Светлый фон

Гнедой стригунок, хрумкая прилежно сочную траву, даже не поднял головы, лишь покосился на меня темным, лиловеющим мягко глазом. В начале мая он был по-мальчишески длинноногим, беззащитным жеребенком, ни на шаг не отходившим от матери, покорной, выносливой кобылки местного, равнодушного к своим делам лесника.

— Ну, и вырос же ты, Шустрый! — сказал я. Погладил ласково стригуна по жесткой гриве, поднялся на увал. Деревья разбрелись в разные стороны, и замелькали впереди шиферные крыши дачных домиков.

Вдруг у меня из-под ног кто-то метнулся в сторону и, пробежав по траве, прыгнул на стоящий поблизости орешник.

Оглянулся, а это огненная белочка с пушистым, дымчато струившимся хвостом.
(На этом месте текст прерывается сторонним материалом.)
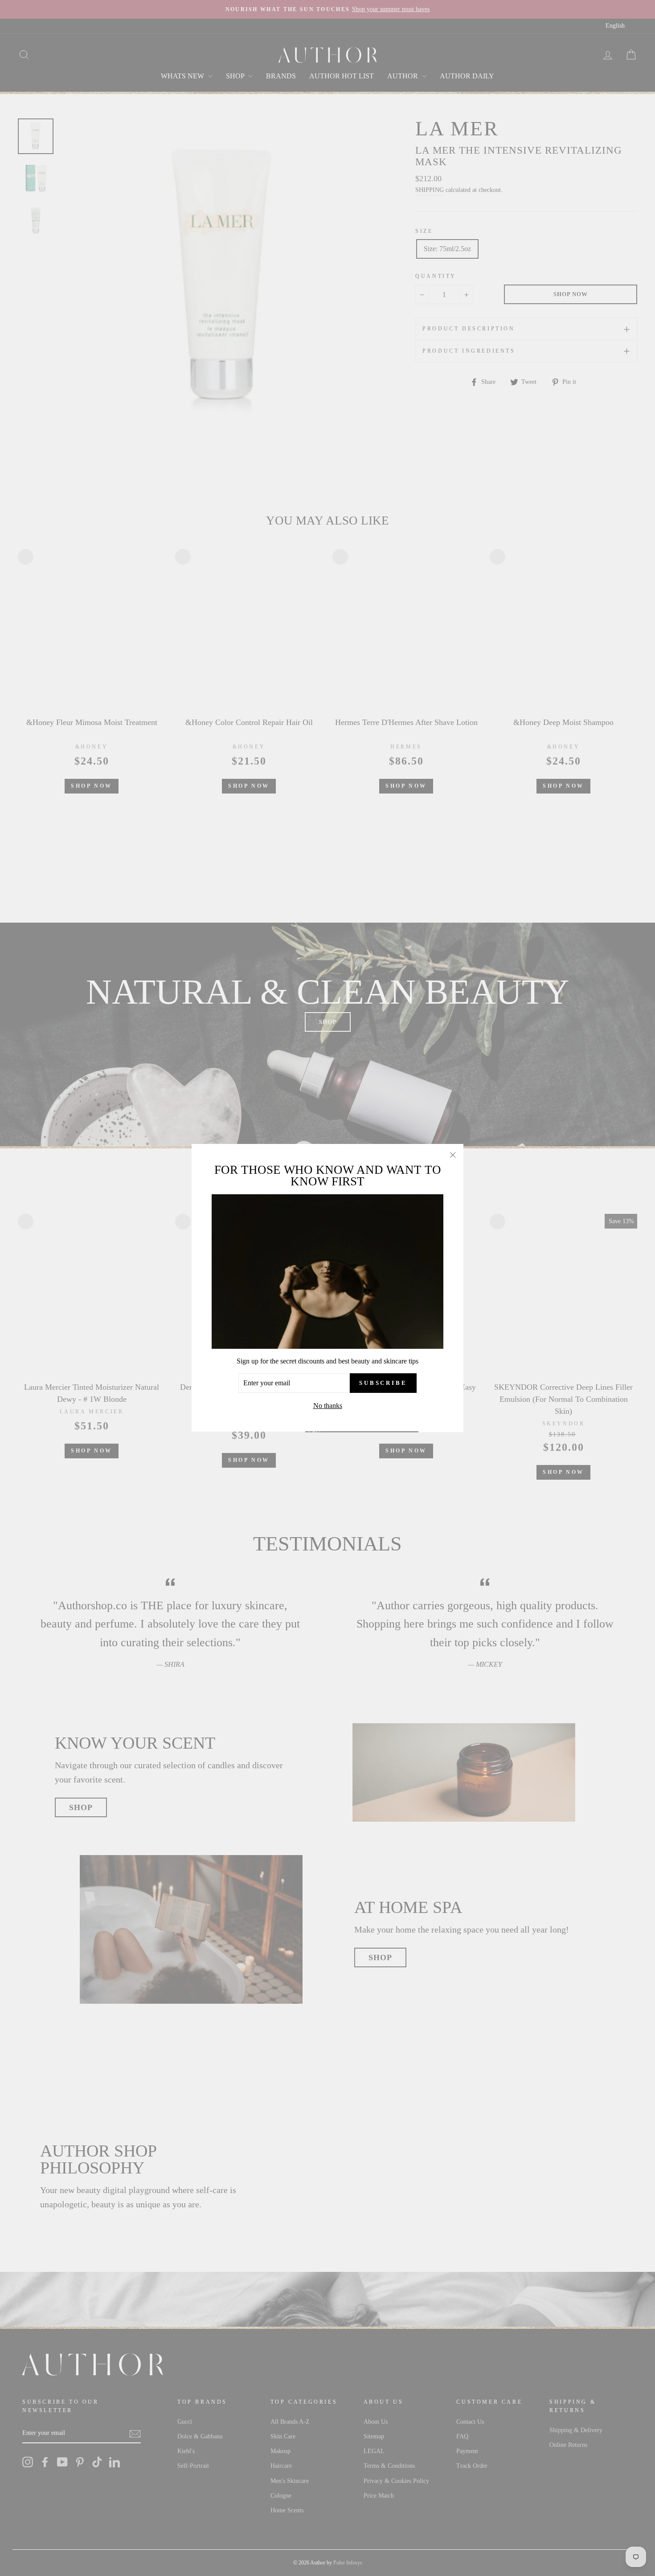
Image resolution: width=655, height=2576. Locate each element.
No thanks (327, 1405)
Поцокал языком, а она, как бы желая похвастаться своей ловкостью и сноровкой, пробежала несколько раз вниз и вверх по кусту орешника, а потом маханула на молоденькую осину. Глянула на меня с вершины, как бы вопрошая: «А ты так умеешь?», — и сызнова прыгнула с поразительной отчаянностью, пролетев по воздуху не знаю уж сколько метров.
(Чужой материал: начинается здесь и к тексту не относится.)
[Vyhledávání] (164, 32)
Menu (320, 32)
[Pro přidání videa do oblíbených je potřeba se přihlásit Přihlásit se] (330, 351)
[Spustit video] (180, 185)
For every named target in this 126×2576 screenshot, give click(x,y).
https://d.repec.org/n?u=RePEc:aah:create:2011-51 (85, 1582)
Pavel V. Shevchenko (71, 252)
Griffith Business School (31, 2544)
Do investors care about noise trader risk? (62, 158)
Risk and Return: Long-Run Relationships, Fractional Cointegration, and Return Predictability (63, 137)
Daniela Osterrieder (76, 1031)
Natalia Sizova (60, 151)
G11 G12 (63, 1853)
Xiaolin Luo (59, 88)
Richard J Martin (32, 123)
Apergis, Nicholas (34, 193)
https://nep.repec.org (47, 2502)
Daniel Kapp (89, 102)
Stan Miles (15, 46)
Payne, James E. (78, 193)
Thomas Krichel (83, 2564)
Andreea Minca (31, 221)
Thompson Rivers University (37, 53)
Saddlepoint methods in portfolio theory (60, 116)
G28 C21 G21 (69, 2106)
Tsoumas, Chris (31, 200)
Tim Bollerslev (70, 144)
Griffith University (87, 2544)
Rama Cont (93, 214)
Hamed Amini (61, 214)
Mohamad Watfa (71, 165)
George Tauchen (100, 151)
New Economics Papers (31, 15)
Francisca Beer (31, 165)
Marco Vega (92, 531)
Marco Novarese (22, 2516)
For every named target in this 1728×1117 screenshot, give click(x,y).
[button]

Повисла белочка на еловой ветке, покачалась на ней, точно на качелях, а потом по бронзовеющему стволу старой ели устремилась вверх, все выше и выше, пока совсем не скрылась в густой хвое.
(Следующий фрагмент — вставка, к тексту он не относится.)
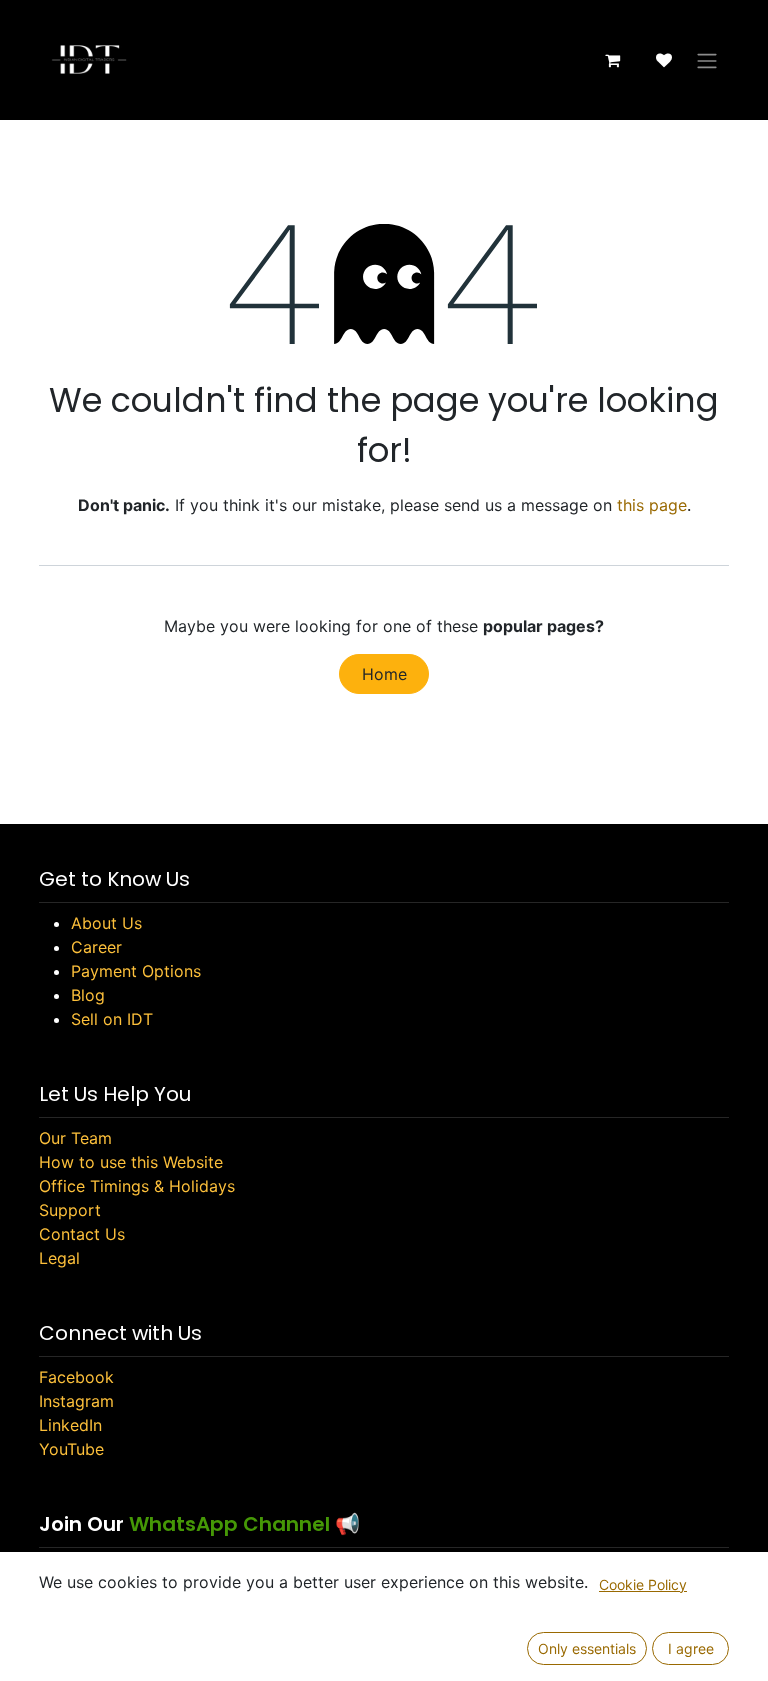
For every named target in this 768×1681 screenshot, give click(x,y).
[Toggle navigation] (707, 60)
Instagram (76, 1401)
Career (96, 947)
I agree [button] (691, 1648)
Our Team (75, 1138)
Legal (59, 1258)
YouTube (71, 1449)
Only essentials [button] (587, 1648)
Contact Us (82, 1234)
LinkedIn (70, 1425)
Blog (88, 995)
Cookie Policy (643, 1584)
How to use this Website (131, 1162)
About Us (106, 923)
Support (70, 1210)
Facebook (76, 1377)
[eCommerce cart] (612, 60)
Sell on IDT (112, 1019)
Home (384, 674)
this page (652, 505)
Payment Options (136, 971)
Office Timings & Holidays (137, 1186)
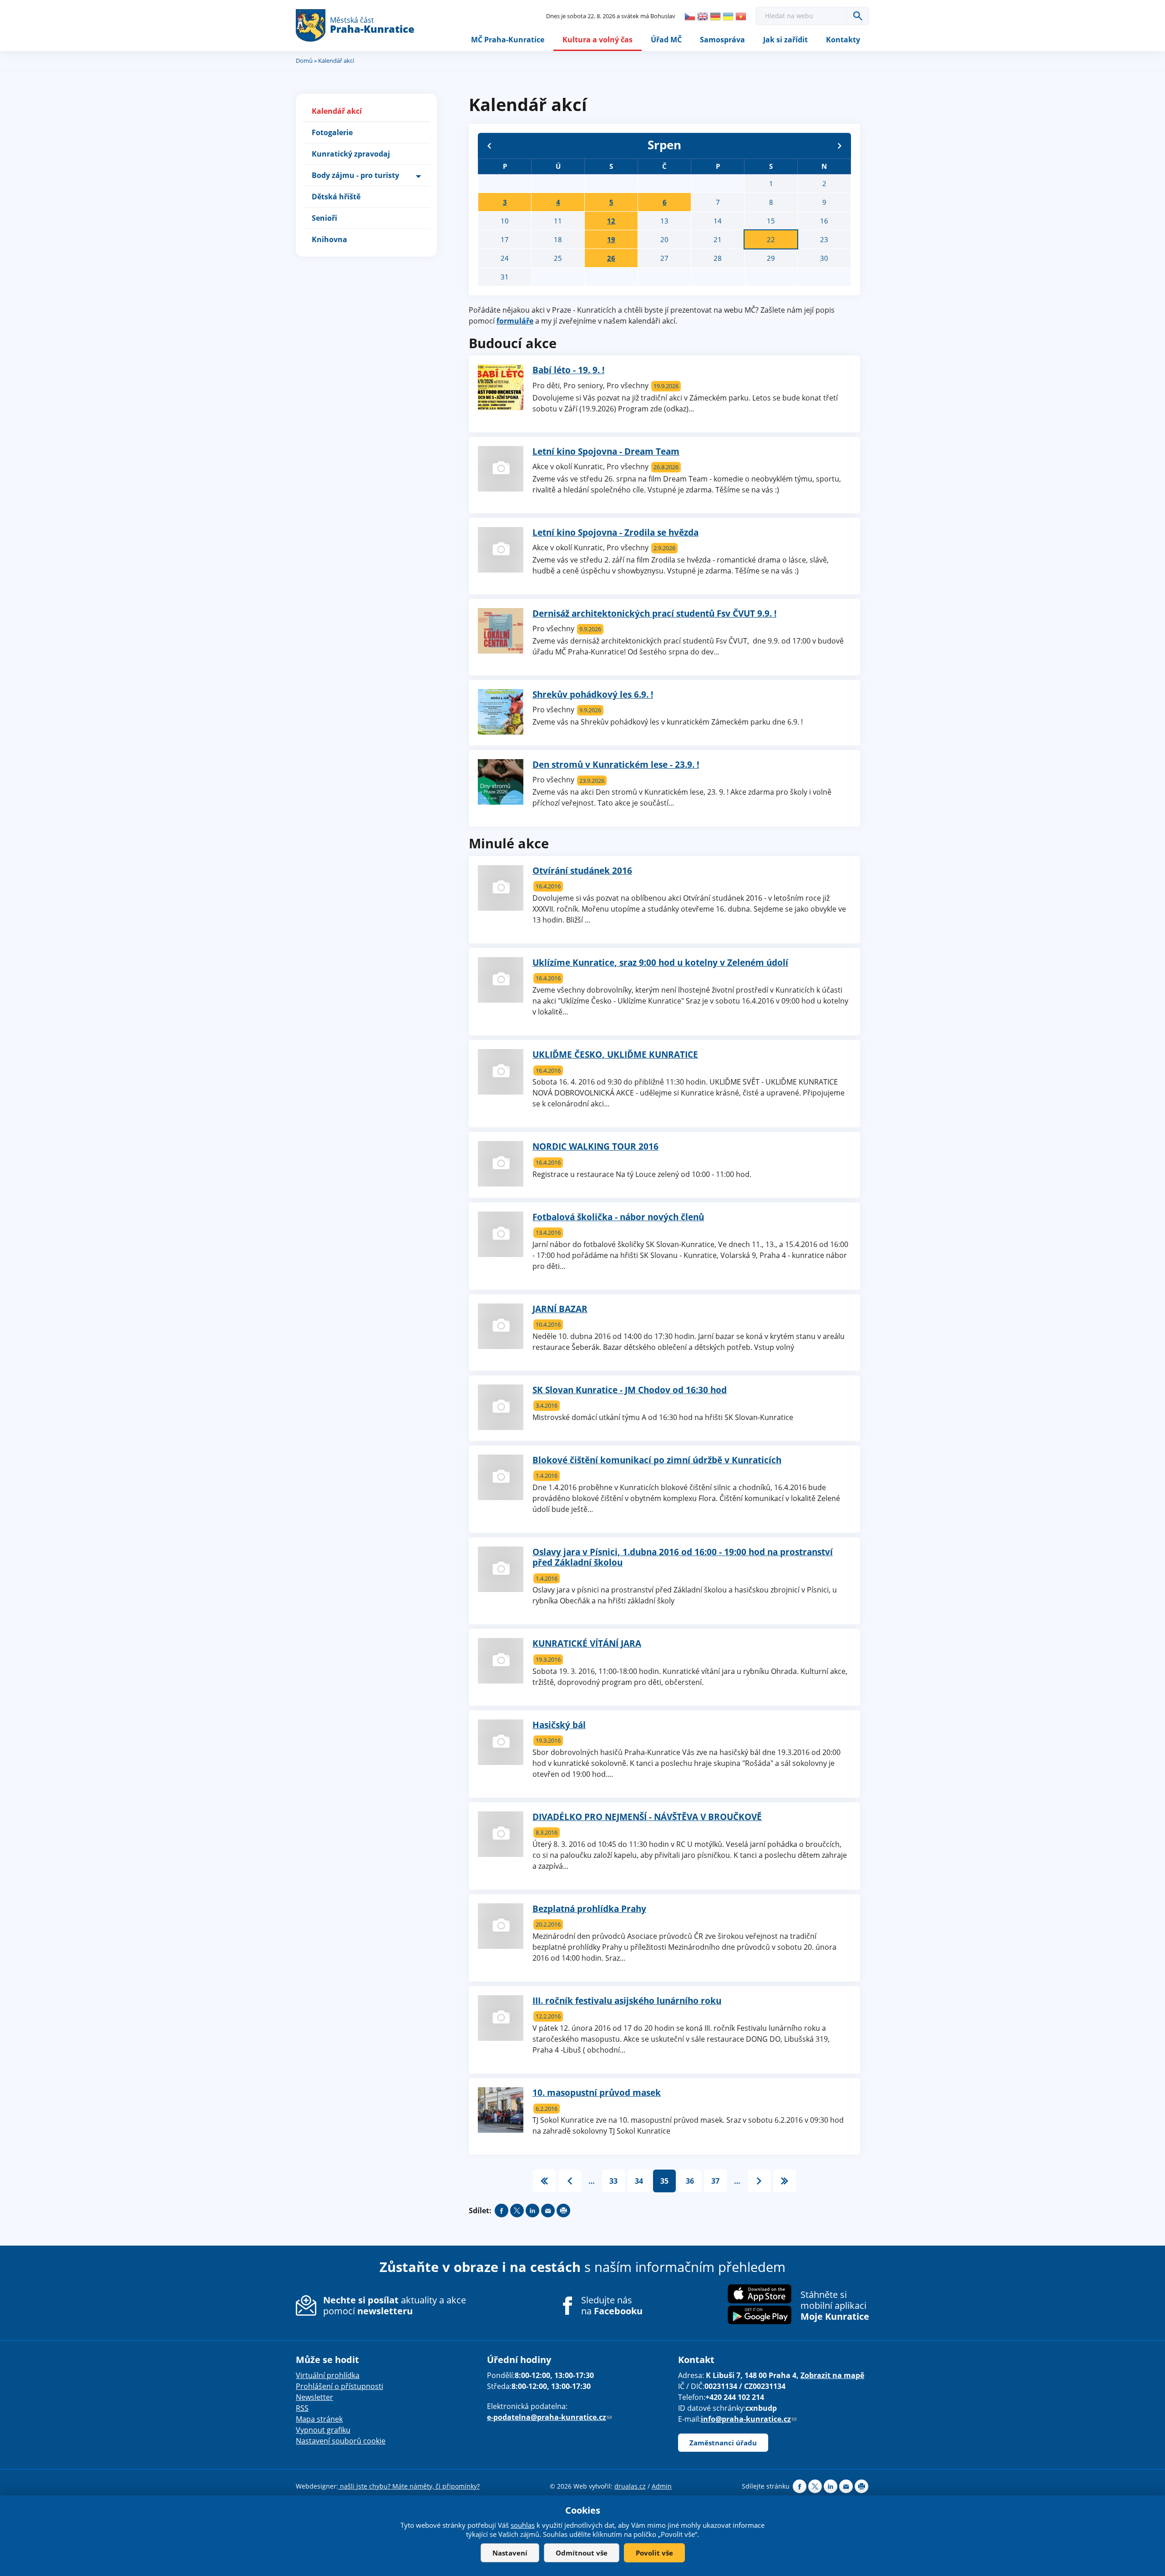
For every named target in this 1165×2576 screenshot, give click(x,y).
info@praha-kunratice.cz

Еще поцокал, ожидая: не появится ли опять красавица шалунья, но ей, видимо, было уже не до меня.

Подумал, направляясь к поселку: «Спасибо, веселая, даже за эту мимолетную радость!»

В гости к солнцу

В гости к солнцу

В гости к солнцу

Весь день моросило. Ну прямо как в октябре. Выйти во двор даже не хотелось. А время стояло еще летнее — августа середка. Но под вечер потянуло ветерком, и дождишко перестал.

Выглянул я в окно и присвистнул. Ну-ну! Ветерок-то вроде и не сильно дул, а прескучно-серую кошму на небе всю-то всю разодрал в клочья. И гнал, и гнал эти лохматые клочья за лес, на север куда-то.

— Мишка, пойдем гулять, — сказал я гостившему у нас сынишке товарища. — Дождь перестал.

Мишка весь день валялся на тахте, уткнувшись облупившимся носом в какую-то книгу. Он, похоже, даже и не слышал моих слов.

— Вставай, Миш, — снова окликнул я мальчишку. — Вредно так долго читать.

— Я сейчас… до точки только, — пробормотал Мишка, не поднимая от книги головы — черной, всклокоченной.

«Сейчас, до точки» у него могло продолжаться и час, и три часа. Я уж собрался подойти к тахте и отобрать у мальчишки увлекательную книгу, но в это время по окну как резанул солнечный луч — такой огнистый, такой ослепительный, что мой неслушник Мишка от испуга чуть ли не подпрыгнул до потолка.

— Ой, что это… пожар? — вскричал он, прикрывая ладонью глаза.